--- EXERCISE AIM ---
After locating the line that contains "Where should I click to: Click the timeline" in the records below, write out exactly that line and each line after it through the one that contains "Instruction: Click the plus create-new icon", and nothing else.

--- INFORMATION PROVIDED ---
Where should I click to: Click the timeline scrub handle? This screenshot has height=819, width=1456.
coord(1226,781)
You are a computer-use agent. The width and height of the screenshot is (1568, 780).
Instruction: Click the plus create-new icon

--

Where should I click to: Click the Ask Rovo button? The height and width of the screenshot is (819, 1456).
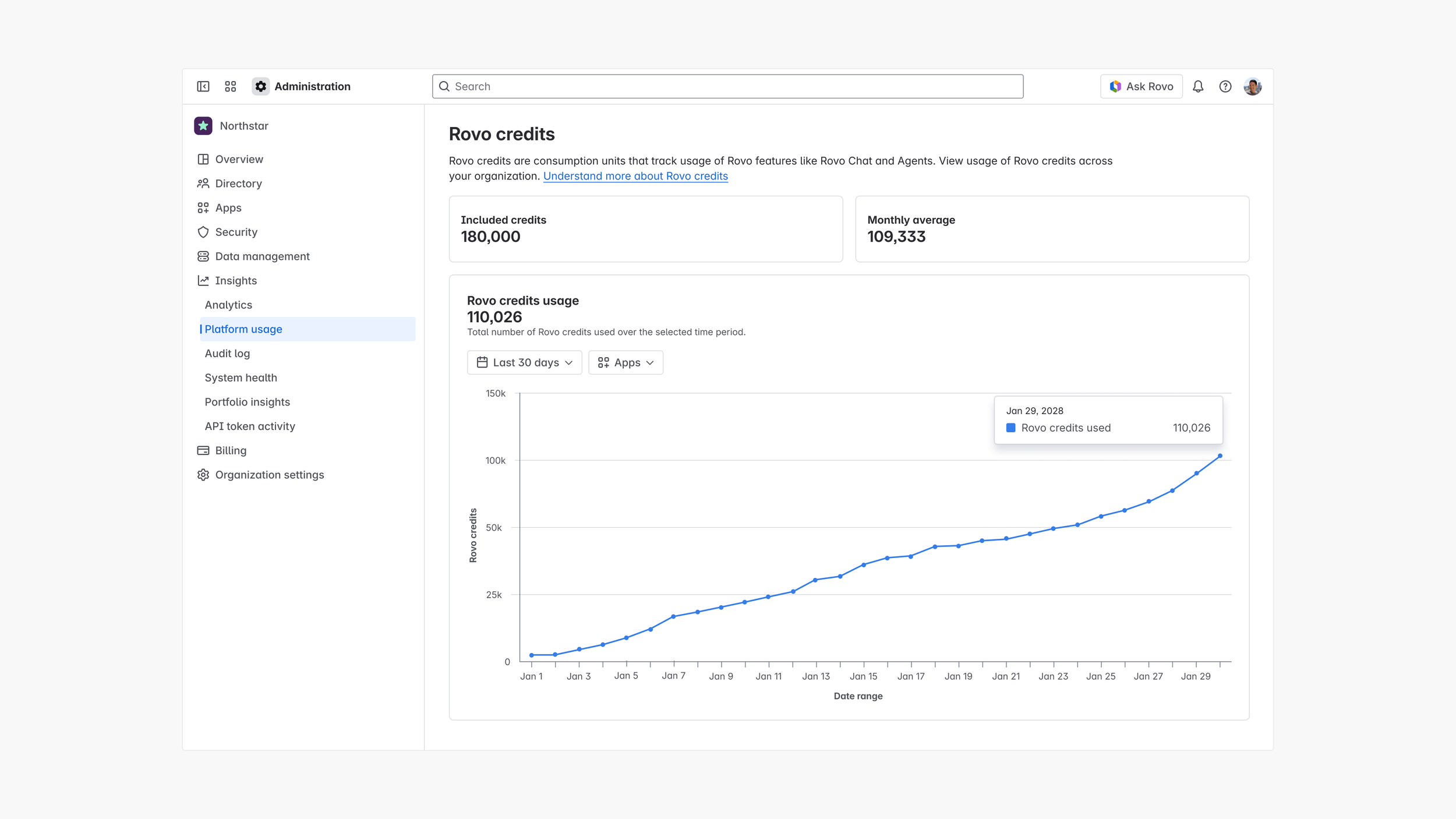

--- EXERCISE RESPONSE ---
Where should I click to: Click the timeline scrub handle? This screenshot has height=819, width=1456.
coord(1226,781)
You are a computer-use agent. The width and height of the screenshot is (1568, 780).
Instruction: Click the plus create-new icon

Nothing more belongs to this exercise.